--- What is needed ---
Copy every line below that has the word "list" in it.

--- Data excerpts ---
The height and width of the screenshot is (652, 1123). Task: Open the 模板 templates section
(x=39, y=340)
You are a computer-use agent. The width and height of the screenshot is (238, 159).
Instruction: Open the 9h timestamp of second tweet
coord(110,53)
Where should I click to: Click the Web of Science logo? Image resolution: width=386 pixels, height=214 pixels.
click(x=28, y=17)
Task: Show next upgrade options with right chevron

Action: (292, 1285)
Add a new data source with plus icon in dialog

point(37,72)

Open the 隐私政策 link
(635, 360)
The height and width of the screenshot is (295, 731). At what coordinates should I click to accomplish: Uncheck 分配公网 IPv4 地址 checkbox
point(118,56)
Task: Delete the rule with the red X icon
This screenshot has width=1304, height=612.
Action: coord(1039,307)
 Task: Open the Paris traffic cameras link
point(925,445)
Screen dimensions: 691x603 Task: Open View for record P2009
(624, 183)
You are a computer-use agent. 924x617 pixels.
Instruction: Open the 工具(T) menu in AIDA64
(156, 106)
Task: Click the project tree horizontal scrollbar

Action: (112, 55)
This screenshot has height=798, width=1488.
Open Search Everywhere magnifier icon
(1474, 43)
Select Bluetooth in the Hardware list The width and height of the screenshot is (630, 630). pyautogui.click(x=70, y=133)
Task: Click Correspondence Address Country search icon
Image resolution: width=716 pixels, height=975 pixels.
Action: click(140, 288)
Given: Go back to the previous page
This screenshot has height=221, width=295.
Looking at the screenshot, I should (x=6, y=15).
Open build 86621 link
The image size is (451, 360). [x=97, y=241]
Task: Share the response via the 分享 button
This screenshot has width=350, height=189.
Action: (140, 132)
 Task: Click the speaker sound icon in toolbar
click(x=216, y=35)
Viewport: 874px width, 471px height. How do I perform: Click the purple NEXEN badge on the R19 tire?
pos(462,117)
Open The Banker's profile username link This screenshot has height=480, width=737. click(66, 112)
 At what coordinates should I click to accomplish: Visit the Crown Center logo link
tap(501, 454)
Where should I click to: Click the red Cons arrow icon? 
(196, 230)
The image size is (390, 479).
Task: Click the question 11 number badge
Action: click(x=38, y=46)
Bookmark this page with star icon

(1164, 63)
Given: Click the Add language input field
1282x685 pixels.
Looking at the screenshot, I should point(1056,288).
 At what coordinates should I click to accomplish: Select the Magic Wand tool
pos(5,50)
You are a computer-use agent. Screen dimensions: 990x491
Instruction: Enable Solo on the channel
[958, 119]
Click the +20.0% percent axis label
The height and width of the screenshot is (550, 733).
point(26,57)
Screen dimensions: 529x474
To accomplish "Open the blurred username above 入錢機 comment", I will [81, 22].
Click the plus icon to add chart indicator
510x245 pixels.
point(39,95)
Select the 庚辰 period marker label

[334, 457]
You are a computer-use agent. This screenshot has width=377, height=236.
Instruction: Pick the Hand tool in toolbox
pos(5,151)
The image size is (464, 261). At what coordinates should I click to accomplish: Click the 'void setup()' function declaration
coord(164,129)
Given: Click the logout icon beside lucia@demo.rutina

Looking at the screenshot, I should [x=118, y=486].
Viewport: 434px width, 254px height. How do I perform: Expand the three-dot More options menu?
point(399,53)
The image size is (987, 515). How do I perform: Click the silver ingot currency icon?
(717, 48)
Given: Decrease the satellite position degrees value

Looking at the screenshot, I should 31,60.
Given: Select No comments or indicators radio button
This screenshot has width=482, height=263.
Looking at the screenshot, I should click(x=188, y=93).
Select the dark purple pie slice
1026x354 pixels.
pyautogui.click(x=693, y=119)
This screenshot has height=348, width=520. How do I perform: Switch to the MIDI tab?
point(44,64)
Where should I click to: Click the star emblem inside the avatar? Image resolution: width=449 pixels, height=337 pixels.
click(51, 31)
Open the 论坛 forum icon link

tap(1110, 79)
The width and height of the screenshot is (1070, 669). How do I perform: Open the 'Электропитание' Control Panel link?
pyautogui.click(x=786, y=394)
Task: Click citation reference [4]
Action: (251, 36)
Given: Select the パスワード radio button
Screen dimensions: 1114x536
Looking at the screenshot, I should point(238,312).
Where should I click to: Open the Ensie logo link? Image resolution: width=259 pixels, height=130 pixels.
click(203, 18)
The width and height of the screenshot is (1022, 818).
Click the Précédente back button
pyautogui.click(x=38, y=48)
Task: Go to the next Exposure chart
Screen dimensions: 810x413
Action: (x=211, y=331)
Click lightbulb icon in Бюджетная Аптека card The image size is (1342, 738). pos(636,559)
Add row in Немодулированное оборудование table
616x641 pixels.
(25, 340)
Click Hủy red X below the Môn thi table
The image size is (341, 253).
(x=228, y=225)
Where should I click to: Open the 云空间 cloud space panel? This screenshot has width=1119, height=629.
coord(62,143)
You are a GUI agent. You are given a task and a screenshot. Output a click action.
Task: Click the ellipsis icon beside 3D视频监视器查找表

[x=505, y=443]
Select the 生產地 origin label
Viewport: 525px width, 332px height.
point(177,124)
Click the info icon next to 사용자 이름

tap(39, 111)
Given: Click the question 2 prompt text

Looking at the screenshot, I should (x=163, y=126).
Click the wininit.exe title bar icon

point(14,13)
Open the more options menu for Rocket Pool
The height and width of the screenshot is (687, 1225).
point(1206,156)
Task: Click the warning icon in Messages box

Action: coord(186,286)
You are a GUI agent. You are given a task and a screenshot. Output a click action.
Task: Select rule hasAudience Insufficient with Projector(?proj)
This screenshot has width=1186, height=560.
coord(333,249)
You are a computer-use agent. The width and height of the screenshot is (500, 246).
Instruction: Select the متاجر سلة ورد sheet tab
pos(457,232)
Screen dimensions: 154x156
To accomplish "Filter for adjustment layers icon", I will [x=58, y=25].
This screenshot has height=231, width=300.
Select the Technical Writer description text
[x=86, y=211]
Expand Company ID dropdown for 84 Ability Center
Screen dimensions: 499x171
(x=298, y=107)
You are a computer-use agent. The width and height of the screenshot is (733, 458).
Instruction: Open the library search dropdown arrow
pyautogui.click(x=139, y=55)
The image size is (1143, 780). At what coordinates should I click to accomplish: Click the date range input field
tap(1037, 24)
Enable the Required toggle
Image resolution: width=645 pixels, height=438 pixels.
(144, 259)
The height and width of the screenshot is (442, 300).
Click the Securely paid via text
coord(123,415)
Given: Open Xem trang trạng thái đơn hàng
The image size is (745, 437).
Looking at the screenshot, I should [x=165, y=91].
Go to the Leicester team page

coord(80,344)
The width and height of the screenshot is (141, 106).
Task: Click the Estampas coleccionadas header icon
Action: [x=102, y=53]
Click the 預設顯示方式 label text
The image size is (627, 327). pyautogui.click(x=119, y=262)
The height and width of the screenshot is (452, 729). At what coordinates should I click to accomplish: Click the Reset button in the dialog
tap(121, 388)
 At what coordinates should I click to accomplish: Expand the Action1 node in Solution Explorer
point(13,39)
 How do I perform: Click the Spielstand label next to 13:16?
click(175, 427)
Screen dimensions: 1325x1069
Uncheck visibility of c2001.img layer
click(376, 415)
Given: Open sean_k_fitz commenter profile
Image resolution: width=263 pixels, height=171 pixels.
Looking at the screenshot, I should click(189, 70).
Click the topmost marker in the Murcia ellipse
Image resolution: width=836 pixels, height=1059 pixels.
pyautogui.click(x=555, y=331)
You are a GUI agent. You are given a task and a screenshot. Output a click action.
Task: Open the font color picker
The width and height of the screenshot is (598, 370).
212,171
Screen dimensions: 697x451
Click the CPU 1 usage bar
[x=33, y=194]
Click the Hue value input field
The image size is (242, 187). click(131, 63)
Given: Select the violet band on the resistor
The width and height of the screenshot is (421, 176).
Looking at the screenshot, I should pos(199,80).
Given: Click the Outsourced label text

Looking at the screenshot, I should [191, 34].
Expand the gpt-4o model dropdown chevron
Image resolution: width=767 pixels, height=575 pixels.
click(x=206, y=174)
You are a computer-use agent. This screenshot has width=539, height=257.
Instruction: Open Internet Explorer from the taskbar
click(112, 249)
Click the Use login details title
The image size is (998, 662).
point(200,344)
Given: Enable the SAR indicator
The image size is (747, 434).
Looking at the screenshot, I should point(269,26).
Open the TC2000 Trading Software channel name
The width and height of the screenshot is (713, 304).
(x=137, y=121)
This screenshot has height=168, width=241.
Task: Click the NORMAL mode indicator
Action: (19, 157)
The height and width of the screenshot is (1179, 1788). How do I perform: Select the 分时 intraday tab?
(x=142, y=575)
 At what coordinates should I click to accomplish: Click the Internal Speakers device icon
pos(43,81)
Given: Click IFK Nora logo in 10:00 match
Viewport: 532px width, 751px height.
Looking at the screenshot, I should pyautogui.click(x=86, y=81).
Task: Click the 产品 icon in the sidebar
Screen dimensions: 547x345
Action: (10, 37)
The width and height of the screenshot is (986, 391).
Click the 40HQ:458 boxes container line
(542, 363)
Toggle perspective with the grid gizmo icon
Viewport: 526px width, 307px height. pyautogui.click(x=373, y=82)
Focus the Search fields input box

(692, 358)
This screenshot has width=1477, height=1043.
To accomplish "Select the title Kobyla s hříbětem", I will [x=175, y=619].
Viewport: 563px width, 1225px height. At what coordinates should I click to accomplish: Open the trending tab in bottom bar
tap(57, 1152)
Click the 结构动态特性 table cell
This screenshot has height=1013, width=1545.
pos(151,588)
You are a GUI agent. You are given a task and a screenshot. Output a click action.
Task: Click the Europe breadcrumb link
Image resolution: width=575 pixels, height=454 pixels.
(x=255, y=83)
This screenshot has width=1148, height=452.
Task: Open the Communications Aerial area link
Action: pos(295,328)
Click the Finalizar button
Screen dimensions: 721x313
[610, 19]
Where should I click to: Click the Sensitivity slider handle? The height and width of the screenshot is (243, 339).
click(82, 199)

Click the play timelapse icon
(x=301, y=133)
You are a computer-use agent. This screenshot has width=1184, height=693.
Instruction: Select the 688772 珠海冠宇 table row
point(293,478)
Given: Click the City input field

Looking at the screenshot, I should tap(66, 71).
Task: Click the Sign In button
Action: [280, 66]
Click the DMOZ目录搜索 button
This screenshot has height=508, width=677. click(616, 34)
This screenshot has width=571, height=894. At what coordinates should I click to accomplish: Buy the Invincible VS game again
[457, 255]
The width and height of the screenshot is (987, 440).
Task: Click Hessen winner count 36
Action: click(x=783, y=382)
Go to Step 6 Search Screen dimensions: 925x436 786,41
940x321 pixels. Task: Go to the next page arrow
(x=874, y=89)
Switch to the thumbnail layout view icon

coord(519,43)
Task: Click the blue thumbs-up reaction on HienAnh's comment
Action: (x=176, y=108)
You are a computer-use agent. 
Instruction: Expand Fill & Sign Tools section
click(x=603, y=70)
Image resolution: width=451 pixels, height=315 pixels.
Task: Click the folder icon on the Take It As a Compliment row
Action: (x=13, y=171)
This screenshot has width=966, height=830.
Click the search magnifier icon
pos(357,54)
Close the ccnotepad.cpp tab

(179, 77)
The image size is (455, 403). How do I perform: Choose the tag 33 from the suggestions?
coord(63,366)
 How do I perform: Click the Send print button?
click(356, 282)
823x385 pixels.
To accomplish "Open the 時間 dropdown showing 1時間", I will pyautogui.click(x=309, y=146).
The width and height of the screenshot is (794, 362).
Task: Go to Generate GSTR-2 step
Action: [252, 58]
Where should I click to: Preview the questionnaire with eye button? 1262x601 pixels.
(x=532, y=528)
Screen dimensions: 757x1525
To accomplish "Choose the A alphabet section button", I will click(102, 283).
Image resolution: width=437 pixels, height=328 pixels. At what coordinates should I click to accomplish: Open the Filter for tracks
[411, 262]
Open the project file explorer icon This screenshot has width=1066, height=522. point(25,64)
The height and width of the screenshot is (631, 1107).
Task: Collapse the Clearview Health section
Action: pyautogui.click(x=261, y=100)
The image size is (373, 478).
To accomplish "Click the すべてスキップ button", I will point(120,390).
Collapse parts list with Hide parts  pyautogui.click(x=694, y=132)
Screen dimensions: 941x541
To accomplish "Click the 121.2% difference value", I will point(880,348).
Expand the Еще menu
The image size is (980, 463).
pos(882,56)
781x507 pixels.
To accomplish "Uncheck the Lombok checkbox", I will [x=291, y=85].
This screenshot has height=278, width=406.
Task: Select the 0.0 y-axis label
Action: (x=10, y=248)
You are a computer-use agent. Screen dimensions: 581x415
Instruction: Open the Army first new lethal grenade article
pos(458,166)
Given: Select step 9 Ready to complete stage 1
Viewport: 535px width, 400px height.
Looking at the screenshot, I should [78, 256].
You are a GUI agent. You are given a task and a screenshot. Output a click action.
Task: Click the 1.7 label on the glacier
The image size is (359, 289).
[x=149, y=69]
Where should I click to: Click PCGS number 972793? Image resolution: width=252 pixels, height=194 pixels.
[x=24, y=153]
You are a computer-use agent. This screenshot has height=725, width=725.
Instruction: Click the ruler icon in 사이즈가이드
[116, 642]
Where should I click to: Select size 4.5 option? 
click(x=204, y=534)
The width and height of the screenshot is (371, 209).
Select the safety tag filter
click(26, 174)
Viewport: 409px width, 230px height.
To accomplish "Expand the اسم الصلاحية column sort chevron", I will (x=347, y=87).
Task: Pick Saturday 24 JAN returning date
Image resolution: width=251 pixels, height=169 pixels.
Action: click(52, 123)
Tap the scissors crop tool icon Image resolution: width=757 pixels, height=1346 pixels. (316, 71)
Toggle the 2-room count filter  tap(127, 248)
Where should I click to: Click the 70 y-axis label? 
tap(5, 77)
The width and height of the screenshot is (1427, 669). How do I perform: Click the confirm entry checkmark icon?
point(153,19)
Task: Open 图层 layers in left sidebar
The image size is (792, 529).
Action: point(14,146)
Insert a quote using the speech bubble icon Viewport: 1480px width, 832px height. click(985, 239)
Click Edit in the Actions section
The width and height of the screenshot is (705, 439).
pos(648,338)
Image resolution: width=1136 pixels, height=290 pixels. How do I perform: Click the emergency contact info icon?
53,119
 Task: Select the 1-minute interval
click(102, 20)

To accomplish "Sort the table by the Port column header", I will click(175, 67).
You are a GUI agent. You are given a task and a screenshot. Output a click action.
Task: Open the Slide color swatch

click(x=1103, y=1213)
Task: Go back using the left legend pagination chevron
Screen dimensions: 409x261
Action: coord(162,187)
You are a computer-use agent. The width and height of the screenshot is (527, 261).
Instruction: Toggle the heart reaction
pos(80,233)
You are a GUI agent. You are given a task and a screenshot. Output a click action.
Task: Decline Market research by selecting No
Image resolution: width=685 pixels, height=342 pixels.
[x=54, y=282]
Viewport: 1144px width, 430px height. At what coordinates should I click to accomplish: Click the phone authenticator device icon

--- Exercise response ---
Select Bluetooth in the Hardware list The width and height of the screenshot is (630, 630). pyautogui.click(x=70, y=133)
Collapse parts list with Hide parts  pyautogui.click(x=694, y=132)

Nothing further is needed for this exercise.